Pape Hans-Christian, Munsch Thomas, Budde Thomas
Institut für Physiologie, Medizinische Fakultät, Otto-von-Guericke-Universität Magdeburg, Leipziger Strasse 44, 39120, Magdeburg, Germany.
Pflugers Arch. 2004 May;448(2):131-8. doi: 10.1007/s00424-003-1234-5. Epub 2004 Feb 10.

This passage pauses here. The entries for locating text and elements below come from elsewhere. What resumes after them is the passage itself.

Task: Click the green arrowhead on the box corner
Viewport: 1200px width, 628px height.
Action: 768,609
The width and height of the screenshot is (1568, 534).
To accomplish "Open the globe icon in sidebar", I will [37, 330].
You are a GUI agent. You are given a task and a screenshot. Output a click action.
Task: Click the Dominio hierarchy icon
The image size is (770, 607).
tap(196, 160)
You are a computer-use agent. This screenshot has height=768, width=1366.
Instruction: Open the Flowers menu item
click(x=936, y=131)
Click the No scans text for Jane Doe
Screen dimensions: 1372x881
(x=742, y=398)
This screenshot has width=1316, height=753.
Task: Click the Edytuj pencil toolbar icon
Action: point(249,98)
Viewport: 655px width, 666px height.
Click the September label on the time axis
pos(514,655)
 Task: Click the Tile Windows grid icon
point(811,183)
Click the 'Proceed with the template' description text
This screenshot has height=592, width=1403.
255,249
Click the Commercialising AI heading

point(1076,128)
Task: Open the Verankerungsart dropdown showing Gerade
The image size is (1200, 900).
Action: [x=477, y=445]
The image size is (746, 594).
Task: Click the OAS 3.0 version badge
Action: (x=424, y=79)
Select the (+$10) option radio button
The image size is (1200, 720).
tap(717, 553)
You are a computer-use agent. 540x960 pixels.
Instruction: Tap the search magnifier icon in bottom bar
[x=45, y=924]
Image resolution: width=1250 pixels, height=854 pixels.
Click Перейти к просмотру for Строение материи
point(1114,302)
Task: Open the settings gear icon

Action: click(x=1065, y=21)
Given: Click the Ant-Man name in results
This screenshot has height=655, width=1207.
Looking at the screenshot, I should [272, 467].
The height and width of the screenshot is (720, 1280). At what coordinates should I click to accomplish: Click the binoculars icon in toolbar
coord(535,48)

Traditionally, the role of calcium ions (Ca(2+)) in thalamic neurons has been viewed as that of electrical charge carriers. Recent experimental findings in thalamic cells have only begun to unravel a highly complex Ca(2+) signalling network that exploits extra- and intracellular Ca(2+) sources. In thalamocortical relay neurons, interactions between T-type Ca(2+) channel activation, Ca(2+)-dependent regulation of adenylyl cyclase activity and the hyperpolarization-activated cation current ( I(h)) regulate oscillatory burst firing during periods of sleep and generalized epilepsy, while a functional triad between Ca(2+) influx through high-voltage-activated (most likely L-type) Ca(2+) channels, Ca(2+)-induced Ca(2+) release via ryanodine receptors (RyRs) and a repolarizing mechanism (possibly via K(+) channels of the BK(Ca) type) supports tonic spike firing as required during wakefulness. The mechanisms seem to be located mostly at dendritic and somatic sites, respectively. One functional compartment involving local GABAergic interneurons in certain thalamic relay nuclei is the glomerulus, in which the dendritic release of GABA is regulated by Ca(2+) influx via canonical transient receptor potential channels (TRPC), thereby presumably enabling transmitters of extrathalamic input systems that are coupled to phospholipase C (PLC)-activating receptors to control feed-forward inhibition in the thalamus. Functional interplay between T-type Ca(2+) channels in dendrites and the A-type K(+) current controls burst firing, contributing to the range of oscillatory activity observed in these interneurons. GABAergic neurons in the reticular thalamic (RT) nucleus recruit a specific set of Ca(2+)-dependent mechanisms for the generation of rhythmic burst firing, of which a particular T-type Ca(2+) channel in the dendritic membrane, the Ca(2+)-dependent activation of non-specific cation channels ( I(CAN)) and of K(+) channels (SK(Ca) type) are key players. Glial Ca(2+) signalling in the thalamus appears to be a basic mechanism of the dynamic and integrated exchange of information between glial cells and neurons. The conclusion from these observations is that a localized calcium signalling network exists in all neuronal and probably also glial cell types in the thalamus and that this network is dedicated to the precise regulation of the functional mode of the thalamus during various behavioural states.
传统上,钙离子(Ca(2+))在丘脑神经元中的作用被视为电荷载体。丘脑细胞最近的实验发现才刚刚开始揭示一个高度复杂的Ca(2+)信号网络,该网络利用细胞外和细胞内的Ca(2+)来源。在丘脑皮质中继神经元中,T型Ca(2+)通道激活、Ca(2+)依赖性腺苷酸环化酶活性调节与超极化激活阳离子电流(I(h))之间的相互作用,在睡眠和全身性癫痫发作期间调节振荡性爆发放电,而通过高压激活(很可能是L型)Ca(2+)通道的Ca(2+)内流、通过兰尼碱受体(RyRs)的Ca(2+)诱导Ca(2+)释放与复极化机制(可能通过BK(Ca)型K(+)通道)之间的功能性三联体,在清醒时支持所需的强直性峰电位放电。这些机制似乎分别主要位于树突和胞体部位。在某些丘脑中继核中,涉及局部GABA能中间神经元的一个功能区是小球,其中GABA的树突释放由通过典型瞬时受体电位通道(TRPC)的Ca(2+)内流调节,从而大概使与磷脂酶C(PLC)激活受体偶联的丘脑外输入系统的递质能够控制丘脑中的前馈抑制。树突中的T型Ca(2+)通道与A 型K(+)电流之间的功能相互作用控制爆发放电,这有助于在这些中间神经元中观察到的振荡活动范围。丘脑网状(RT)核中的GABA能神经元募集一组特定的Ca(2+)依赖性机制来产生节律性爆发放电,其中树突膜中的一种特定T型Ca(2+)通道、非特异性阳离子通道(I(CAN))和K(+)通道(SK(Ca)型)的Ca(2+)依赖性激活是关键因素。丘脑中的胶质细胞Ca(2+)信号似乎是胶质细胞与神经元之间动态和综合信息交换的基本机制。这些观察结果得出的结论是,丘脑中所有神经元类型以及可能的胶质细胞类型中都存在局部钙信号网络,并且该网络致力于在各种行为状态下精确调节丘脑的功能模式。